**WHAT YOU NEED TO DO**
A single number is the answer here: the count of lines in the records below in which the word "icon" appears.

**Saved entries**
== Segment start ==

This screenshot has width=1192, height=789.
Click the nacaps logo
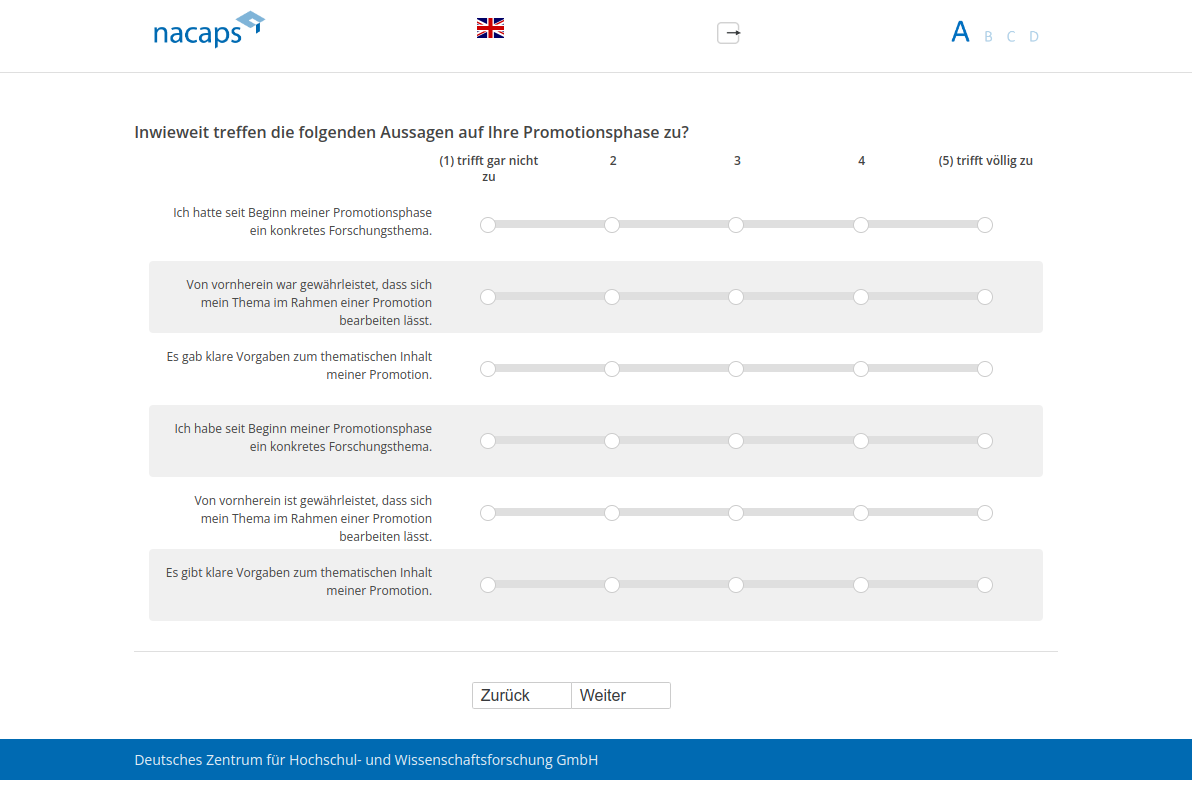point(208,30)
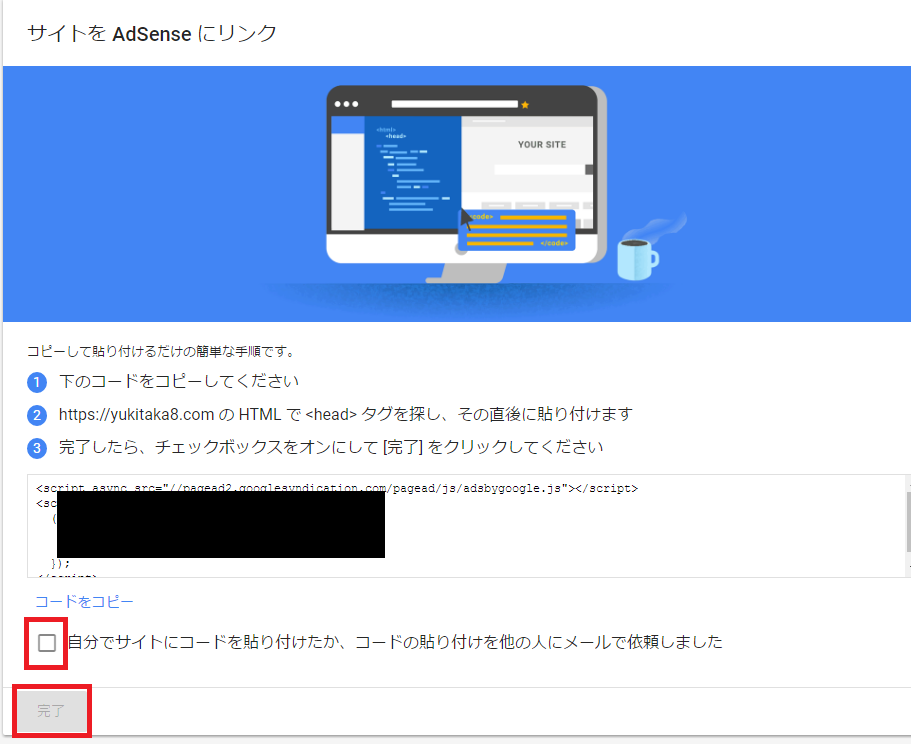911x744 pixels.
Task: Click the サイトを AdSense にリンク heading
Action: click(x=152, y=34)
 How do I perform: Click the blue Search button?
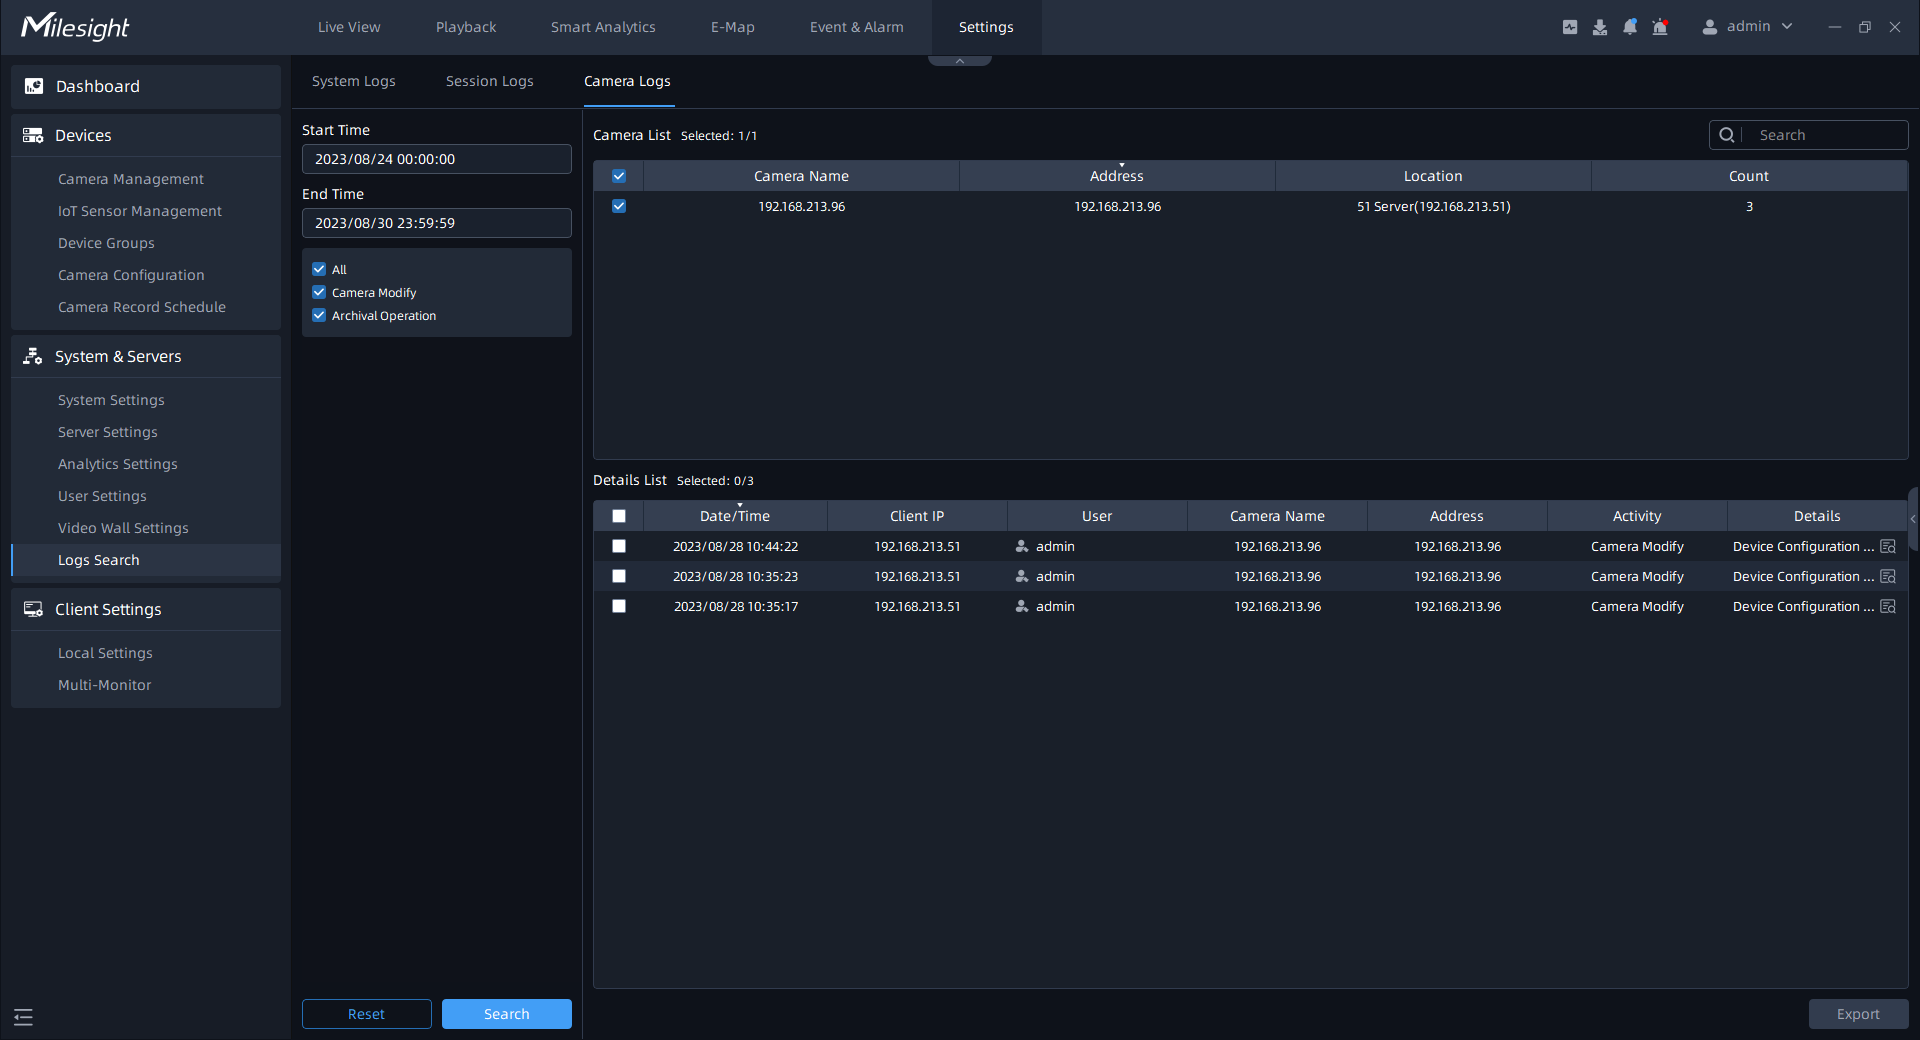click(506, 1014)
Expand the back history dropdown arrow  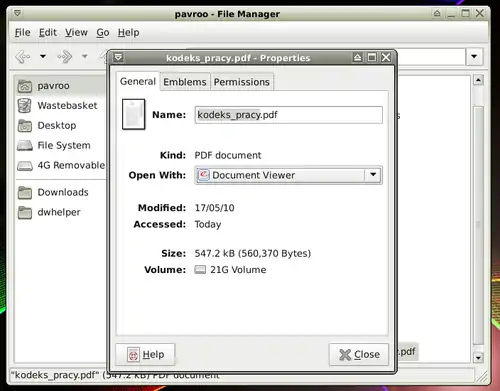pos(43,56)
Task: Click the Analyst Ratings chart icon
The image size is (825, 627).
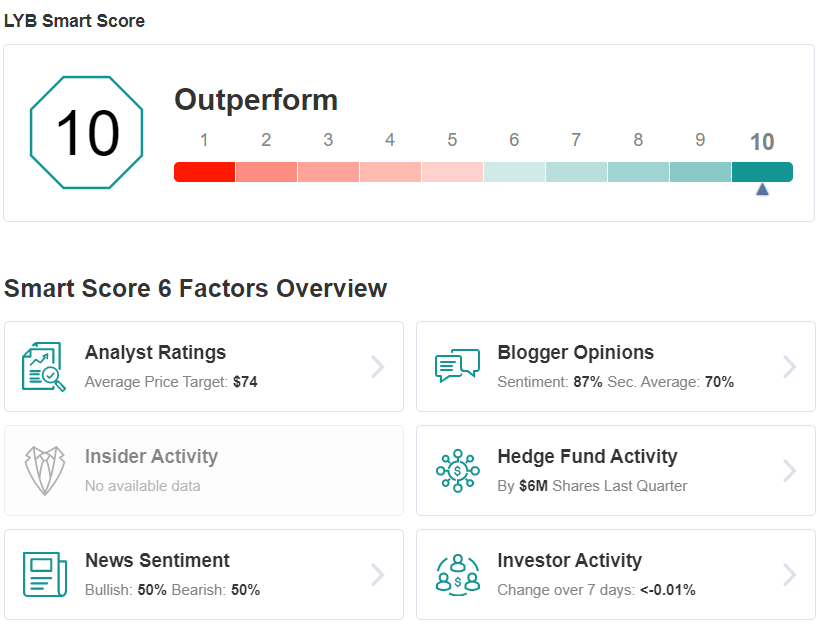Action: [x=44, y=367]
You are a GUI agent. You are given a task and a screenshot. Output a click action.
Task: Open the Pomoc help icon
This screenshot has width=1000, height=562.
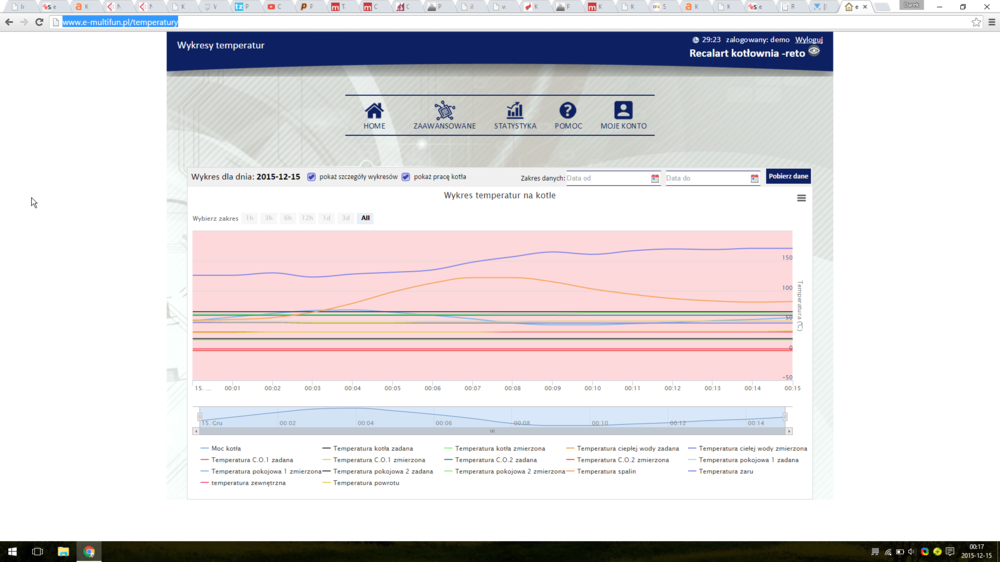click(568, 111)
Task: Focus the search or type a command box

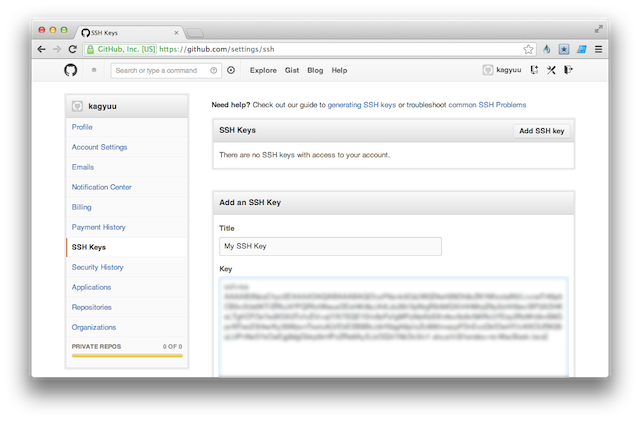Action: coord(160,70)
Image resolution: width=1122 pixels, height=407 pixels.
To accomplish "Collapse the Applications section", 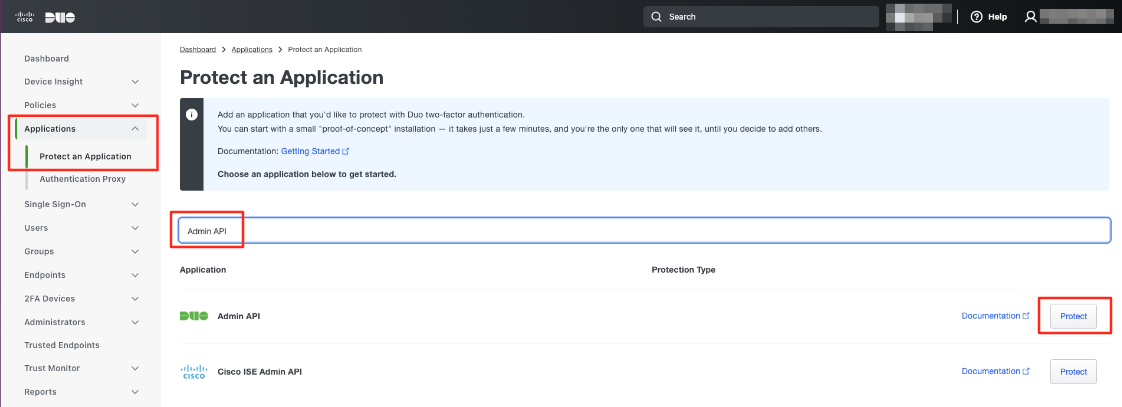I will coord(135,129).
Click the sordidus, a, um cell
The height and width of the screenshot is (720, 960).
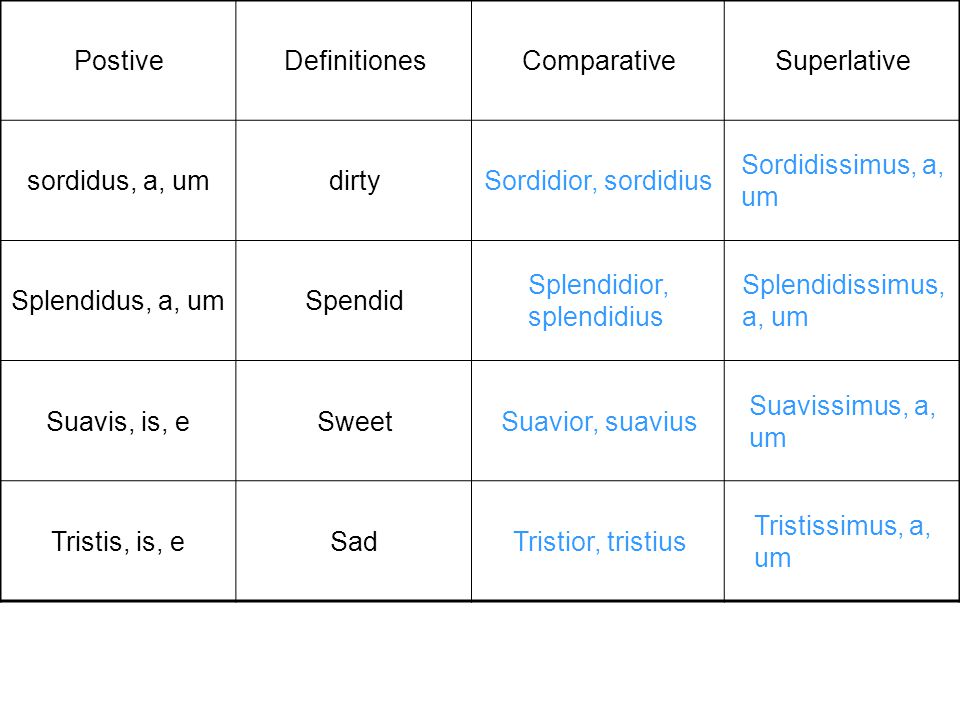coord(118,181)
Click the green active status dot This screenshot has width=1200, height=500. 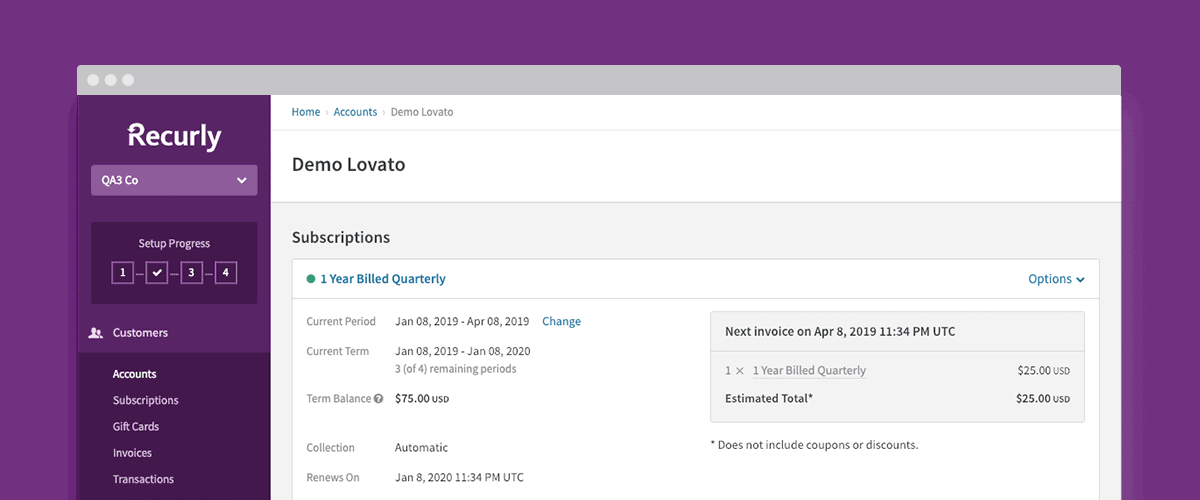click(x=310, y=279)
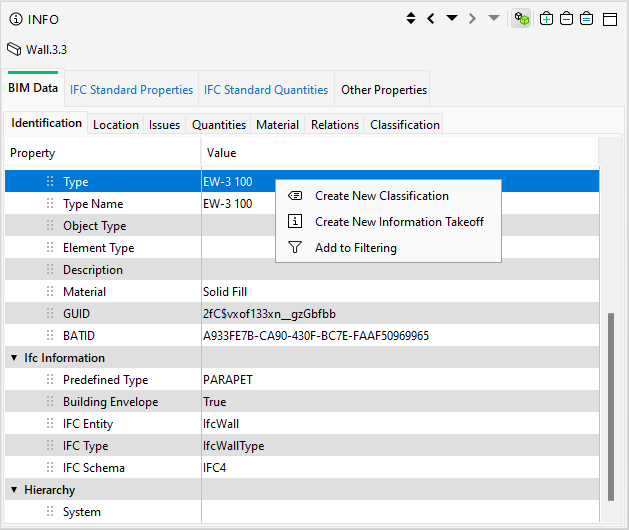Select Create New Classification menu item

[381, 196]
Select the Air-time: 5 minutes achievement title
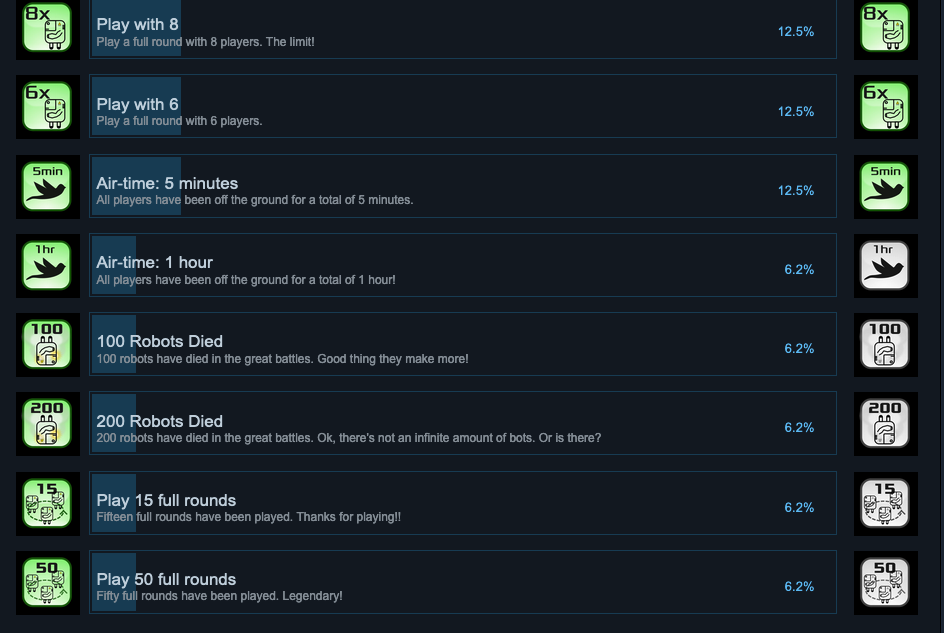This screenshot has height=633, width=944. [167, 184]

== Segment end ==

**ANSWER FOR THE TASK**
2